Enable threaded I/O on redis persistent in gprd

Production Change

Change Summary

The change will enable threaded IO on redis persistent in gprd.

See https://gitlab.com/gitlab-com/gl-infra/infrastructure/-/issues/12625.

Change Details

Services Impacted - redis persistent
Change Technician - @igorwwwwwwwwwwwwwwwwwwww
Change Criticality - C2
Change Type - ConfigurationChange
Change Reviewer - @mwasilewski-gitlab
Due Date - 2021-03-10 12:00:00 UTC
Time tracking - 1h
Downtime Component - Some writes will be lost during failover, reads will remain available.

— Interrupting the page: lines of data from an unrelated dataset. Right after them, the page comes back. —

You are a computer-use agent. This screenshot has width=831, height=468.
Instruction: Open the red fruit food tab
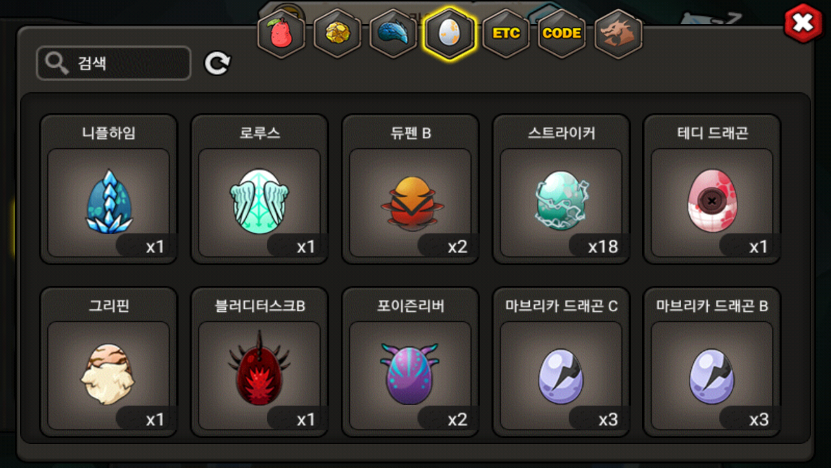point(281,33)
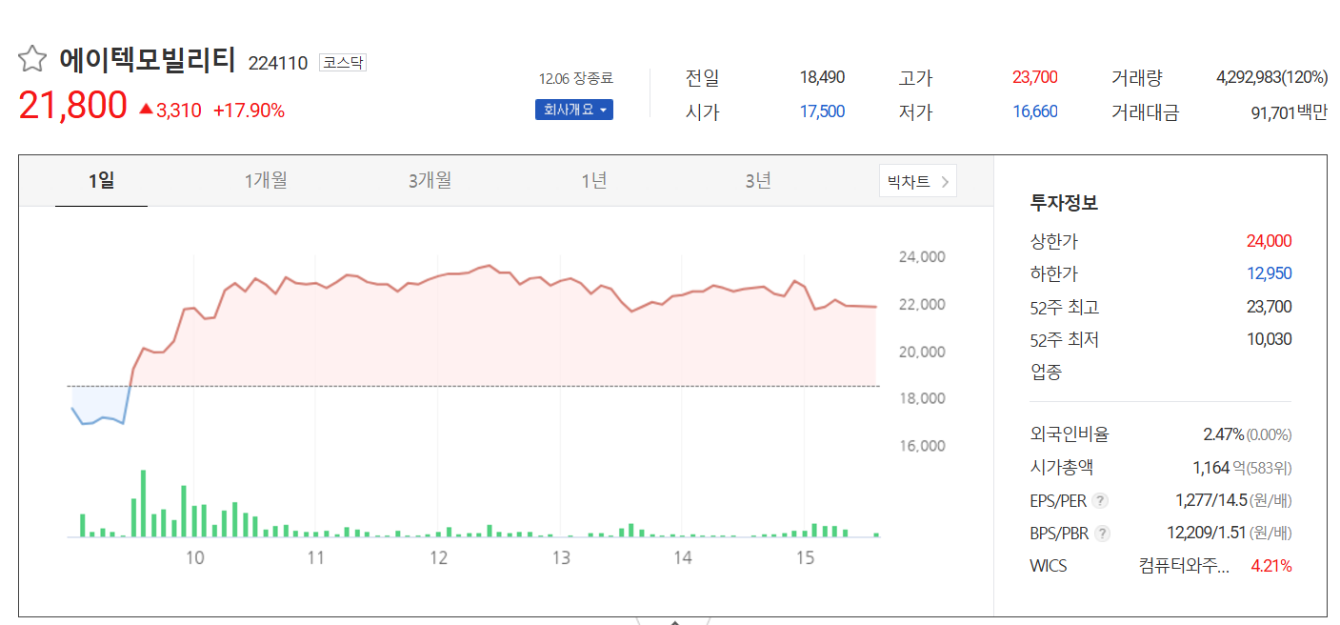Click the 빅차트 chevron arrow

[x=945, y=180]
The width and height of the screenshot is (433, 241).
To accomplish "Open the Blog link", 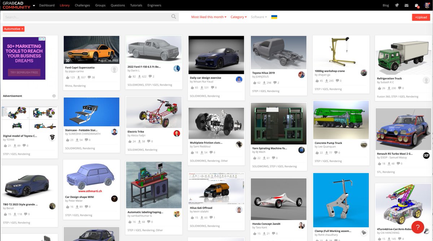I will (385, 5).
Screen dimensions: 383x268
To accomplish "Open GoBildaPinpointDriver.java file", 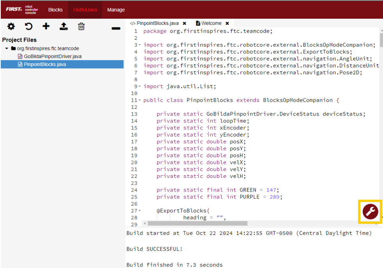I will [52, 57].
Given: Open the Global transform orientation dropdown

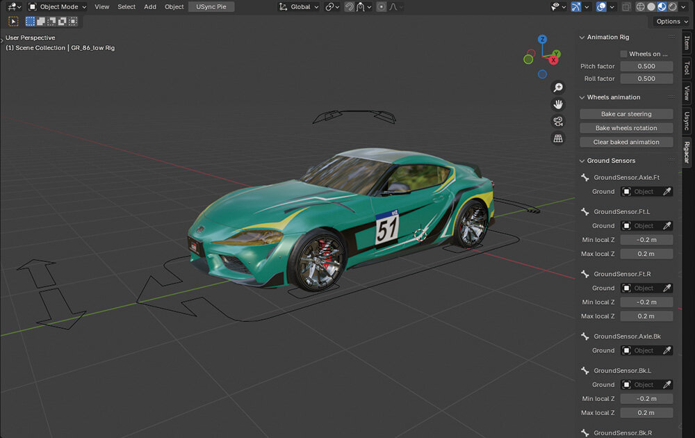Looking at the screenshot, I should point(299,7).
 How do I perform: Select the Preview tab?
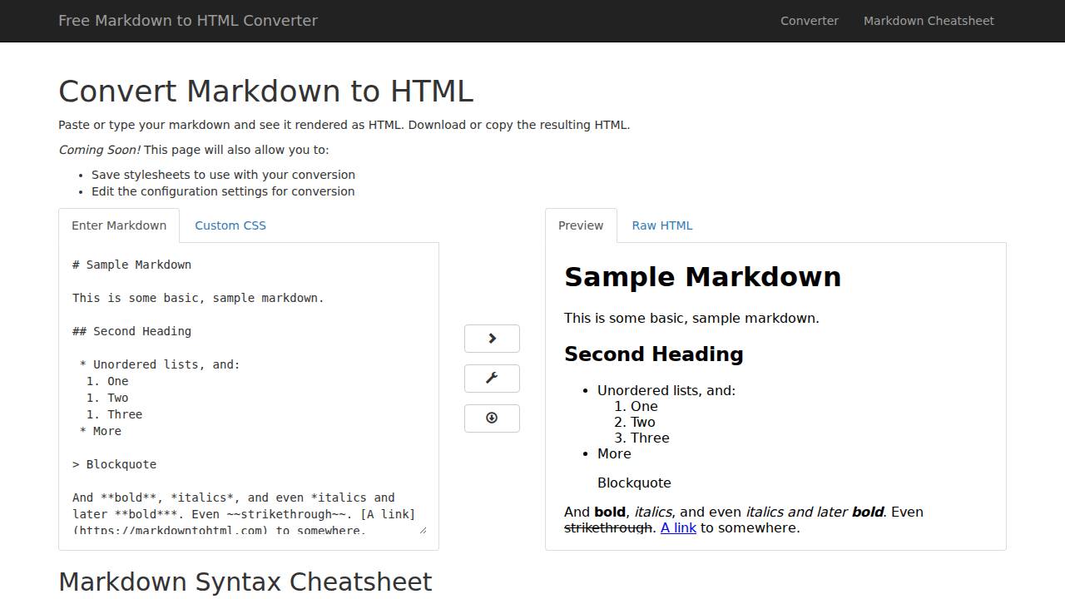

Detailed steps for the change

Preparation

set production change issue in env vars below

Setup env

export gitlab_env=gprd
export gitlab_project=gitlab-production
export gitlab_redis_cluster=redis
export gitlab_production_change=3883

export redis_cli='REDISCLI_AUTH="$(sudo grep ^requirepass /var/opt/gitlab/redis/redis.conf|cut -d" " -f2|tr -d \")" /opt/gitlab/embedded/bin/redis-cli'

export hosts=$(seq -f "${gitlab_redis_cluster}-%02g-db-${gitlab_env}" 1 3)

Dashboard
- https://dashboards.gitlab.net/d/redis-main/redis-overview?orgId=1&from=now-6h%2Fm&to=now%2Fm&var-PROMETHEUS_DS=Global&var-environment=gprd&var-stage=main&var-sigma=2

Logs

# source env vars
echo multitail $(echo $hosts | xargs -n1 -I{} echo -l \'ssh {}.c.${gitlab_project}.internal sudo tail -F /var/log/gitlab/redis/current\')
echo multitail $(echo $hosts | xargs -n1 -I{} echo -l \'ssh {}.c.${gitlab_project}.internal sudo tail -F /var/log/gitlab/sentinel/current\')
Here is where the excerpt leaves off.